**Tekst źródłowy**
· · · · · · ·

Oczywiscie, to jest moje zdanie, i kazdy ma prawo sie z nim nie zgodzic.
Reasumując: w Boga nie wierzę, ale wierzę w życie we wszechświecie. Niemożliwym jest, aby w tak wielkiej przestrzeni, warunki dogodne do rozwoju życia, wystąpiły tylko w jednym miejscu.
Oki, się naprodukowałem trochę, może ktoś zechce przeczytać i skomentować.
_______________________________
Żeby coś zrozumieć, trzeba to przeżyć.
shreeve zgadzam sie z Tobą. Życie powstało wyniku zjawisk fizycznych i chemicznych. I napewno gdzieś istnieje jeszcze inne życie, ale wszechświat jest tak duży że nie da sie go ogarnąć, ogólnie patrząć z pkt widzenia nauki to nauka przeczy istnieniu Boga. Bustwa i całą wiara były po to aby opanować ludzi, aby sie nie buntowali, aby sie bali!! Wg mnie to tyle.
_______________________________
Tylko Ją mogę kochać tak jak kocha się tylko raz//KCM:***
shreeve ja wierze w Boga ale czytajac twoj post (dokładnie ) nie moge sie niezgodzic z tym co napisales szanuje twoje zdanie ale raczej swojego nastawienia nie zmienie Zastanawia mnie tylko to zdanie A.Einstain'a
"Jeżeli Boga nie ma, a ja w Niego nie wierzę, to nic nie tracę,
ale jeśli okaże się, że Bóg istnieje, to co wtedy zrobię?"
Dzięki.
Poza tym, jakby nie patrzeć, światem nadal rządzą instynkty, które religie starają się tłamsić w człowieku, a tym samym, zabierać mu jego wolę.
Pomimo, że religia uważa za coś grzesznego, takie rzeczy jak popęd seksualny, nadal wszyscy to robią, chociażby w domowym zaciszu, ale od takich rzeczy nie da się uwolnić. Wszyscy jesteśmy zwięrzetami, i choćby nie wiem, jak bardzo byśmy ewoluowali, nadal nimi pozostaniemy, ssakami, drapieżnikami, gorszymi, niz inne gatunki, nad ktorymi rzekomo gorujemy w lancuchu pokarmowym.
No, wszyscy myslimy, jacy my to madrzy, bo robimy super bron... a po co? zeby sie skuteczniej wyzynac... psy maja kly i pazury, ale, jakos nie walcza o byle co...
Wszystko powstalo w toku ewolucji, a my jestesmy glupsi, niz nam sie wydaje.
Inna sprawa, wracajac do chrzescijanstwa. Nie wierze w Boga, OK moja sprawa. Ale wkurza mnie, gdy jakis fanatyczny chrzescijanin, stara sie mnie SIŁĄ nawracać. Niby wszyscy uznają zasadę: miłuj bliźniego swego, ale jak patrzę na takich fanatyków religijnych, to naprawdę, jak na nie wierzącego, jestem od nich lepszy, bo szanuję cudze prawo do wyboru tego, w co chcą wierzyć.

· · · · · · ·

**Dostarczone dane**
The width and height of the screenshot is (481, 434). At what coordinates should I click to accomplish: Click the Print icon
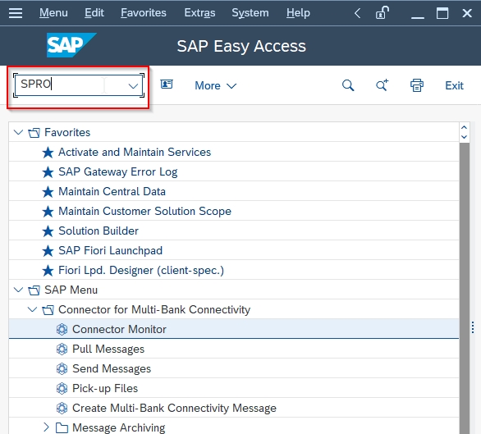pos(417,85)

· · · · · · ·

**Co zrobisz**
(1) Wymień wszystkie cele, którym według tekstu o wierze w Boga służyły bóstwa i cała wiara.
(2) Podejmij tekst o wierze w Boga tam, gdzie się urywa, i dopisz jego dalszy ciąg.
Dane nie są potrzebne do wykonania tych poleceń.

**Rozwiązania ćwiczenia**
(1) Opanowanie ludzi, powstrzymanie ich od buntu i wzbudzanie w nich strachu.

(2)
Poza tym, z fanatykami nie warto rozmawiać, bo słuchać będzie tylko jedna strona...
Poza tym,
_______________________________
Żeby coś zrozumieć, trzeba to przeżyć.
ja osobiscie wierze, ale mysle ze w zyciu wiara sama nie wystarczy, ja Boga szukalem i mysle ze odnalazlem, modle sie, i moje modlitwy sa wysluchiwane, wiem ze to nie jest dzielo przypadku
poza tym niektorzy nie wierza z lenistwa, nie wierza bo nie chca
Zmieniony przez - qwerty886 w dniu 2005-09-23 20:58:20
_______________________________
Mogę kochać tak mocno, że wszystko inne to nic, bo po co śnić?
Ale pościków... :] nie nadążam pisać... jutro egzamin, a ja poświęcam czas INSOMNI :D kewl :D
Woozie... czy to czasem nie nz się gra Pascala?
Jeśli wierzę, a się okaże, że Bóg istnieje, to czeka mnie nagroda,
jeśli wierzę, a się okaże, że Boga nie ma, tracę wszystkie radości życia na ziemi (sex,pijaństwo,obżarstwo, i wszystko, co prowadzi nas do zadowolenia i szczęścia),
jeśli nie wierzę, a się okaże, że Bóg istnieje, skazuję się na potępienie,
jeśli nie wierzę, a się okaże, że Bóg nie istnieje, umieram szczęśliwy, bo zrobiłem w życiu to, co chciałem i tak jak chciałem - postępowałem zgodnie z moim zwierzęcym instynktem.
Aczkolwiek, można jeszcze rozpatrywać trzeci przypadek w sposób następujący:
jeśli nie wierzę, a się okaże, że Bóg istnieje, skazuję się na potępienie, jeśli jednak, założymy, że Bóg jest nieskończenie litościwy, i nam wszystko ostatecznie wybaczy, jeśli np, się z n/Nim dogadamy, co do kary...
Czekam na dalszy rozwój rozmowy :d
_______________________________
Żeby coś zrozumieć, trzeba to przeżyć.